Open-seam coal mine, Hunter Valley, NSW, Australia. Photo by Alan Chawner
In 2004 the Australian philosopher Glenn Albrecht coined a term, solastalgia, to describe the emotional impact that loss of place has on the people who love it. Solastalgia means the pain experienced when there is recognition that the place where one resides and that one loves is under immediate assault. Albrecht crafted the word by combining part of the Latin word solacium (comfort) with the Greek root algia (pain).
Albrecht began thinking about the emotional repercussions of loss of place when people in the Hunter Valley near his home in Newcastle, New South Wales started contacting him in despair over the massive open-cut coal mining that was invading the region. They had reasoned that, since he was both an environmental activist and a professor of philosophy, he might be help them understand what was happening to them.
Albrecht immediately grasped the problem. Not so long before, Hunter Valley was known as the “Tuscany of Australia” for its rolling hills, dairy farms, and fertile vineyards. Now, more than 100 thousand acres of green and undulating land had been flattened, and in their place gaped gray pits as deep as city office buildings and as wide as small towns. Enormous vehicles bearing coal and equipment crept down roads that jutted like narrow shelves from the pocked walls of the pits all the way down to the bottom.
The identification of solastalgia validated an emotional response that had never before been distinguished from other forms of suffering: When the place you love is hurt, you hurt, too.
Acknowledging the fear, grief, shame, and despair we fear when the places we love are endangered has two positive outcomes:
- We release pent-up emotions and free the energy we’d spent to keep them contained and open up to new and creative responses.
- We gain compassion for others who have suffered the loss of their land.

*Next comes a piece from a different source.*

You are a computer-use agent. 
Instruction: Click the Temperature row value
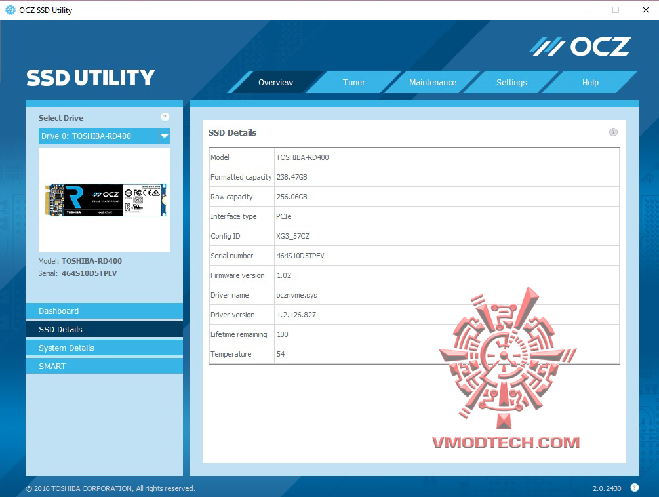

Albrecht has remarked that, with the expansion of coal mining and, more recently, natural gas drilling, white Australian farmers have discovered a new compassion for Aboriginal people who have lost their homeland. “When I interviewed farmers affected by mining they would say, ‘I finally understand what Aboriginal people mean when they say when they lose their land, they lose their culture,'” Albrecht said. “These farmers, too, are being invaded, but by coal miners and gas frackers. They, too, are having their land destroyed. They finally empathize with this dispossession, this colonization.”